• _Instructions to follow_
Given the material below, repeat exactly the lines from the one containing "The Shitty Shark Show (352, 284)" through the final line, and nothing else.

• _Data to examine_
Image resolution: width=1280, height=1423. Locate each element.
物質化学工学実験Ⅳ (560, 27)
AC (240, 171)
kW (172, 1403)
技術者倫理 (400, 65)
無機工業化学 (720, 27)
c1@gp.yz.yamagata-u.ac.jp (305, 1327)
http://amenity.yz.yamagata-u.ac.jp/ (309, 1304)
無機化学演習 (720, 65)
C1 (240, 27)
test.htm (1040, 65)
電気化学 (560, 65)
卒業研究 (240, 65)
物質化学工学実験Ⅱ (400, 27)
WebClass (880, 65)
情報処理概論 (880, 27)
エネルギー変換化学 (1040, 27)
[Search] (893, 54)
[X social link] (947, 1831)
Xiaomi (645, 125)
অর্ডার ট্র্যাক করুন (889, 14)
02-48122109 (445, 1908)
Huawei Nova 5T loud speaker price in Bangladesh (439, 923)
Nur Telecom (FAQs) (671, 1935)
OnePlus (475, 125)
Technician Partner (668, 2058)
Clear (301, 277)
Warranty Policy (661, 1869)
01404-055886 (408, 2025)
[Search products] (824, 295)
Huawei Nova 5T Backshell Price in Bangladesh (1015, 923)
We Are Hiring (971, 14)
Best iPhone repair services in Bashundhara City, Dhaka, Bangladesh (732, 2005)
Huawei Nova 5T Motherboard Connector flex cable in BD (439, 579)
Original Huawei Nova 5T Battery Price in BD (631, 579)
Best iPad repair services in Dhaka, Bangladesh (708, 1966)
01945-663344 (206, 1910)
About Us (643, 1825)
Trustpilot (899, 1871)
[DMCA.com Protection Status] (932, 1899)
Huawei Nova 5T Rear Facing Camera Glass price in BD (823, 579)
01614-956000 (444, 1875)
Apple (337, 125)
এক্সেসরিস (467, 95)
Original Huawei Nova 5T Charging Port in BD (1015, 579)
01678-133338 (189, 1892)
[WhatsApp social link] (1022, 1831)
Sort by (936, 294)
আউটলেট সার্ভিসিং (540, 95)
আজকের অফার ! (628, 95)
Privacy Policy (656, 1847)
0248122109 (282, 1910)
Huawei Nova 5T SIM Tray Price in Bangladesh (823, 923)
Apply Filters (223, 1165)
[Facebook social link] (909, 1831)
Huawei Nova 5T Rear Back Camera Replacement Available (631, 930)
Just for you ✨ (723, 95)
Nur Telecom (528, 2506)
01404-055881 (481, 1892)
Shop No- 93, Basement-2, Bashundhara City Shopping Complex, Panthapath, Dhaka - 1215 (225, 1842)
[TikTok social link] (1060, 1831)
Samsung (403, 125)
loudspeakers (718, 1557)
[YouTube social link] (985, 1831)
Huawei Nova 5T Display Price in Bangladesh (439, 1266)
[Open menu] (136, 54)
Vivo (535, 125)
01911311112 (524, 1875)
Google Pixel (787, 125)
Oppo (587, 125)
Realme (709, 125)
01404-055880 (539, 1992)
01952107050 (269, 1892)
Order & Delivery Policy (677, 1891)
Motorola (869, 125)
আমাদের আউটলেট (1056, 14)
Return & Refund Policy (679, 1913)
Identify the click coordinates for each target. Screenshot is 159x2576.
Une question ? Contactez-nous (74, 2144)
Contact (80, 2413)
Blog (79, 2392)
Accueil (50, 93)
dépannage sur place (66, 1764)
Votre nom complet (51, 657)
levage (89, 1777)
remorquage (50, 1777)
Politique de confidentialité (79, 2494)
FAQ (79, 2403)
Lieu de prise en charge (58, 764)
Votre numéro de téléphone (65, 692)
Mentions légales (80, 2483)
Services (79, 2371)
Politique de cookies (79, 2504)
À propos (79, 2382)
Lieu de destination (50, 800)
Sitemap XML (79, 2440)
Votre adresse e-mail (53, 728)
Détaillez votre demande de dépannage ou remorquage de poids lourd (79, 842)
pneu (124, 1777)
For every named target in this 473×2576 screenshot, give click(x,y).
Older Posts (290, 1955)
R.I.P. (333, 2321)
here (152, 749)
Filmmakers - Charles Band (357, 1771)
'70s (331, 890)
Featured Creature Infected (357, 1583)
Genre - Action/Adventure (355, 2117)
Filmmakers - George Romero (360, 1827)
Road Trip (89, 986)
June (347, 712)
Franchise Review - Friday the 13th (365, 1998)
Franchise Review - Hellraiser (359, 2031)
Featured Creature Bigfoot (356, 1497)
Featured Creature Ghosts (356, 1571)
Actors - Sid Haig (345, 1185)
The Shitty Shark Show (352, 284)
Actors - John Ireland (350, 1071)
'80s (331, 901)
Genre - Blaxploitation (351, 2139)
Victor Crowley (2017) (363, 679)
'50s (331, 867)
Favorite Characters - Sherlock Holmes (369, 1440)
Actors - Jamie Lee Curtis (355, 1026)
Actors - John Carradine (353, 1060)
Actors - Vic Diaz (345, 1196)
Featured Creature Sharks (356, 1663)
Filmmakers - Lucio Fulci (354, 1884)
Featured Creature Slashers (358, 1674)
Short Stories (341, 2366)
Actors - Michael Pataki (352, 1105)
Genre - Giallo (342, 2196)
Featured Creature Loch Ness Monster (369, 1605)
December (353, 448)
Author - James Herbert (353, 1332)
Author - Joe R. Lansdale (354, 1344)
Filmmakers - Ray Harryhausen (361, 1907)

• _Your response_
The Shitty Shark Show (352, 284)
Actors - John Ireland (350, 1071)
'80s (331, 901)
Genre - Blaxploitation (351, 2139)
Victor Crowley (2017) (363, 679)
'50s (331, 867)
Favorite Characters - Sherlock Holmes (369, 1440)
Actors - Jamie Lee Curtis (355, 1026)
Actors - John Carradine (353, 1060)
Actors - Vic Diaz (345, 1196)
Featured Creature Sharks (356, 1663)
Filmmakers - Lucio Fulci (354, 1884)
Featured Creature Slashers (358, 1674)
Short Stories (341, 2366)
Actors - Michael Pataki (352, 1105)
Genre - Giallo (342, 2196)
Featured Creature Loch Ness Monster (369, 1605)
December (353, 448)
Author - James Herbert (353, 1332)
Author - Joe R. Lansdale (354, 1344)
Filmmakers - Ray Harryhausen (361, 1907)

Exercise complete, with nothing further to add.